Ty Dolla $ign's New Album 'Free TC': What to Expect
The Kanye West, Rihanna, and Paul McCartney collaborator gets his studio debut.
Ty Dolla $ign will release his debut studio album Free TC on November 13. Since releasing his breakthrough mixtape Beach House 2 in 2013, Ty$ has collaborated with Diplo and Charli XCX, and got a nod on “Shell Shocked,” the lead single from the Teenage Mutant Ninja Turtles soundtrack. He was named to XXL’s 2014 Freshman Class despite being more of a singer than a rapper. He released a label-friendly EP, Beach House, too, which repackaged his hit “Paranoid” with a B.o.B verse, giving him his highest-charting single to date.
Most importantly, though, Ty$ caught the ear of Kanye West, and now appears to be a go-to songwriter and vocalist for the hip-hop auteur. He’s on West and Paul McCartney’s “Only One” and Rihanna’s “FourFiveSeconds,” which features West and McCartney. Maintaining his influence, Ty$ is even on “Fade,” the possibly one-off track that soundtracked West’s recent Yeezy Season 2 fashion line. Not only does a West cosign bode well for Ty$’s career outlook, it also further legitimizes him as a viable hitmaker.
In his own work, Ty$ is unforgiving and honest. “Paranoid” is an absurdly catchy song, buoyed by DJ Mustard’s featherlight synth production. But Ty$ also demonstrates skilled lyricism, with an array of emotions: He’s proud of his infidelity, and although he’s aware of its consequences, he dismisses them as figments of his imagination. He’s since carried over that same deft touch to “Blasé,” Free TC’s lead single.
In hip-hop as a whole, money, sex, drugs, and drinking are rapped about so regularly that in less-interesting hands they are trite. Ty$, in response, turns the over-saturation and ennui into a catchy hook, as well as a carefree lifestyle. He still sings, “Smoking kush in public, motherfuck the police / I ain’t scared to die, on them dead homies,” which indicates an awareness. Once again, he’s unforgivingly, deliberately, and honestly ignoring life’s consequences.
In further anticipation of Free TC, Ty$ recently released the Airplane Mode mixtape. It’s very much a sampling of what’s to come.
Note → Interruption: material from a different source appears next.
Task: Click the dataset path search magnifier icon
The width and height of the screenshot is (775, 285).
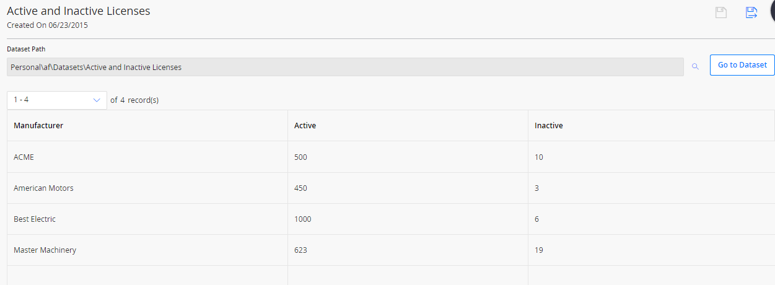Action: pyautogui.click(x=695, y=66)
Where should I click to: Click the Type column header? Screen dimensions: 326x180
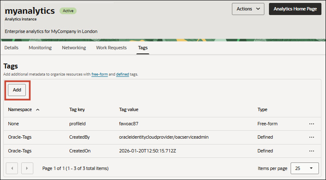point(262,110)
Five of its 10 songs run less than two minutes and end abruptly, indicating there’s something there we have yet to hear. “Rich Ni$$a,” for example, cuts off guest YG mid-verse. Considering the iTunes pre-order page doesn’t include track titles, it would not be a surprise if “Rich Ni$$a” or “Money Ruin Friendships,” which features an even more suddenly cutoff guest verse, reappear completed on the studio LP.
The mixtape is a very necessary reminder of Ty$’s ability without sky-high expectations. On the title track, Ty$ simply details a particular scene — “So much kush in my system I can’t remember what her motherfuckin’ name was” — his voice as melodic as ever. Later, he shows his range on “Violent,” produced by DJ Spinz (who did “Blasé,” too) and Southside of 808 Mafia (the main architect behind Future’s hard-hitting 56 Nights mixtape). Blatant tough talk is not Ty$’s usual territory, so the track could be a single experiment or an indicator of gradual shift in direction.
Ultimately, Ty$ makes infectious, re-listenable music. The key, most likely, is his great — yet nowhere near perfect — voice. The flaws only make it more interesting — similar to “When I See Ya” collaborator Fetty Wap’s. It’s scratchy yet full, and clearly Auto-Tuned at times. Still, unlike someone like Beyoncé’s voice, for instance, there’s a sort of intangible approachability because it’s good but never approaches something like superhuman falsetto. It also doesn’t hurt that Ty$ is a multi-instrumentalist and son of a funk musician. That is, he understands melody at its core.
At 16 tracks, Free TC will somehow be even longer than any of his mixtapes, a format typically designed for length and experimentation. Kanye West and, apparently, Paul McCartney believe Ty Dolla $ign is someone worth working with. Free TC, with a title dedicated to his incarcerated brother, should be his moment to execute his clearest vision with the highest production value he’s had yet.